Before: McKEOWN, CALLAHAN, and BRESS, Circuit Judges. Jesse Allred, Pro Se David Charles Goodwin, Esquire, Deputy Attorney General, AGCA-Office of the California Attorney General, Sacramento, CA, for Defendants-Appellees


California state prisoner Jesse Allred appeals pro se from the district court's summary judgment in his 42 U.S.C. § 1983 action alleging deliberate indifference to his serious medical needs. We have jurisdiction under 28 U.S.C. § 1291. We review de novo. Toguchi v. Chung, 391 F.3d 1051, 1056 (9th Cir. 2004). We affirm.

The district court properly granted summary judgment because Allred failed to raise a genuine dispute of material fact as to whether defendants were deliberately indifferent to his wrist fracture and whether he experienced significant harm as a result of any delay in treatment. See id. at 1060-61 (a prison official is deliberately indifferent only if he or she knows of and disregards an excessive risk to inmate health; medical malpractice, negligence or difference of opinion concerning the course of treatment does not amount to deliberate indifference); Hallett v. Morgan, 296 F.3d 732, 745 (9th Cir. 2002) (prisoner must show delay led to significant harm).

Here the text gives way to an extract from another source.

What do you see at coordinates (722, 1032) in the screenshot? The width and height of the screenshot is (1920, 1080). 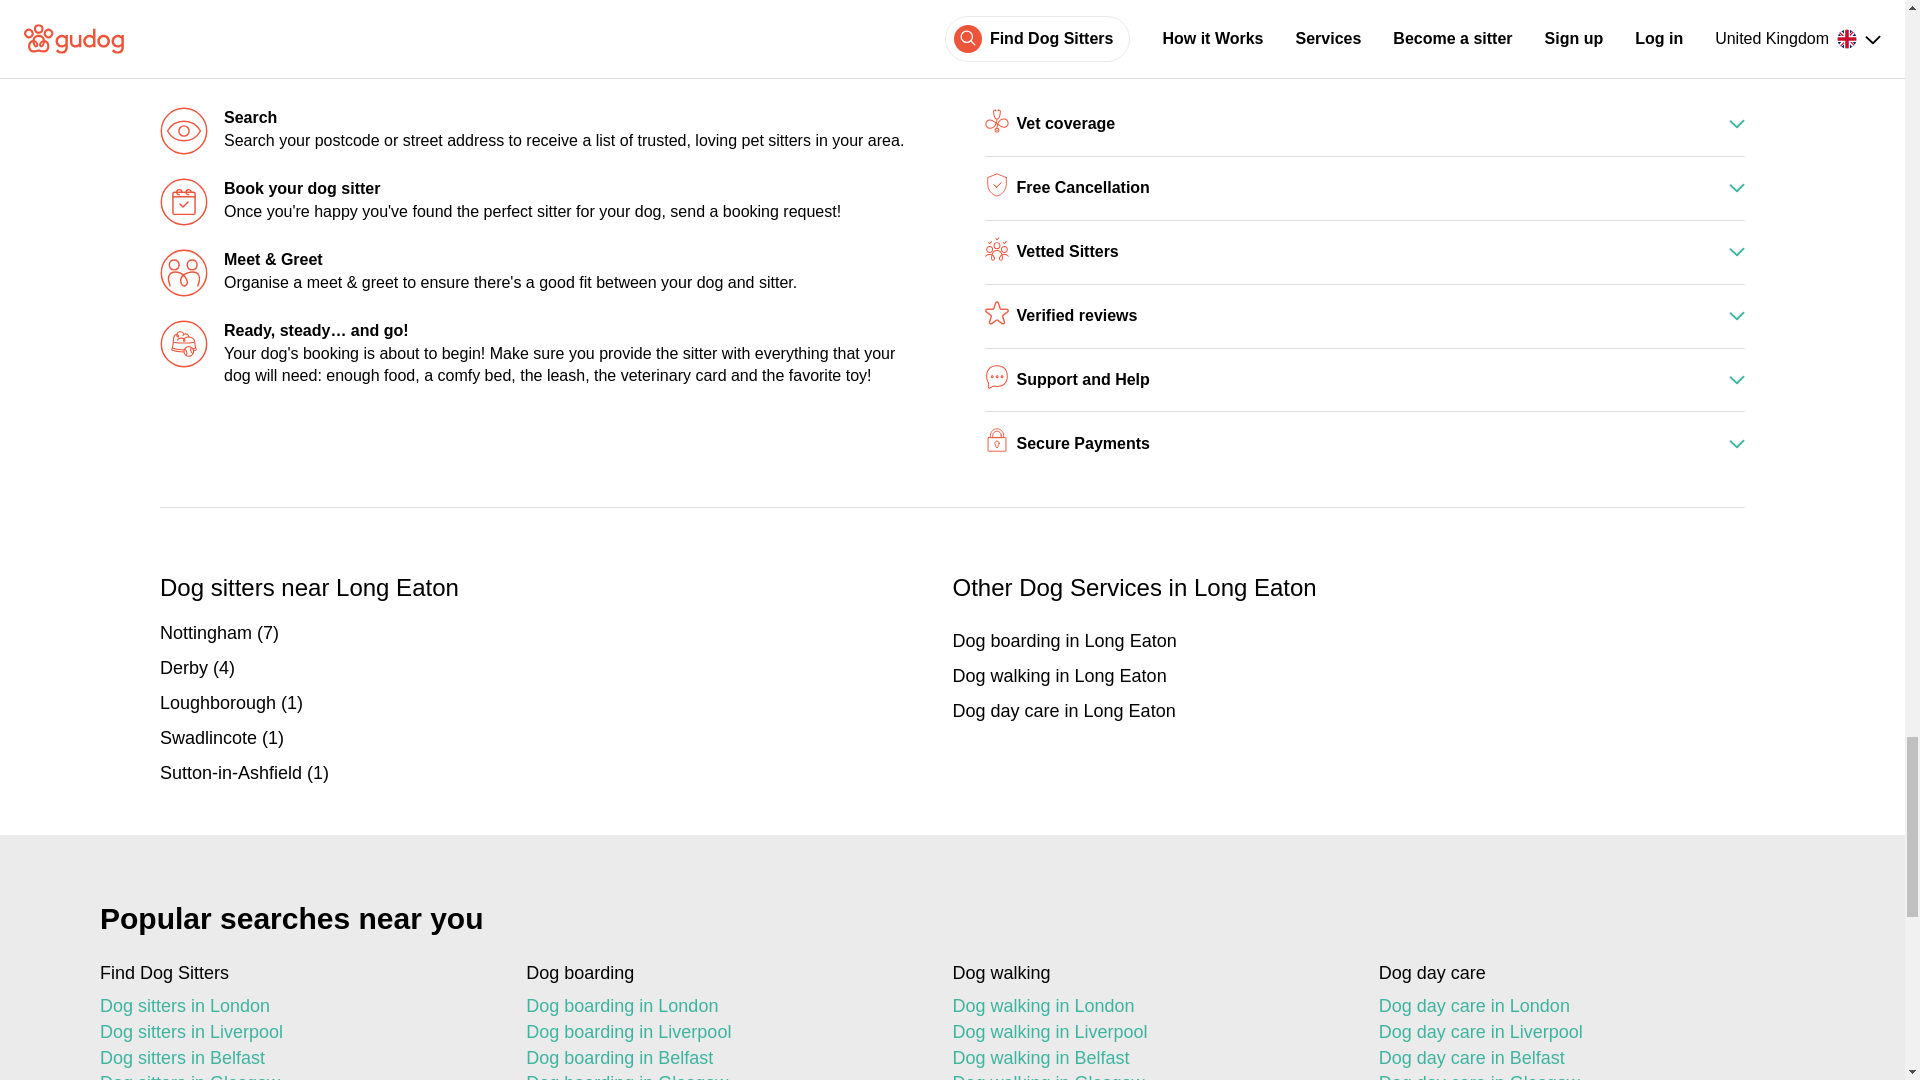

The district court did not abuse its discretion by denying Allred's discovery motion because Allred failed to demonstrate that the denial of discovery resulted in actual and substantial prejudice to him. See Laub v. U.S. Dep't of Interior, 342 F.3d 1080, 1084, 1093 (9th Cir. 2003) (setting forth standard of review and explaining that a district court's “decision to deny discovery will not be disturbed except upon the clearest showing that the denial of discovery result[ed] in actual and substantial prejudice to the complaining litigant” (citation and internal quotation marks omitted)).

We reject as without merit Allred's contention that the district court applied an incorrect legal standard in granting summary judgment for the defendants.

Allred's motion to file an oversized brief (Docket Entry No. 21) is granted. The Clerk is instructed to file the reply brief submitted at Docket Entry No. 22.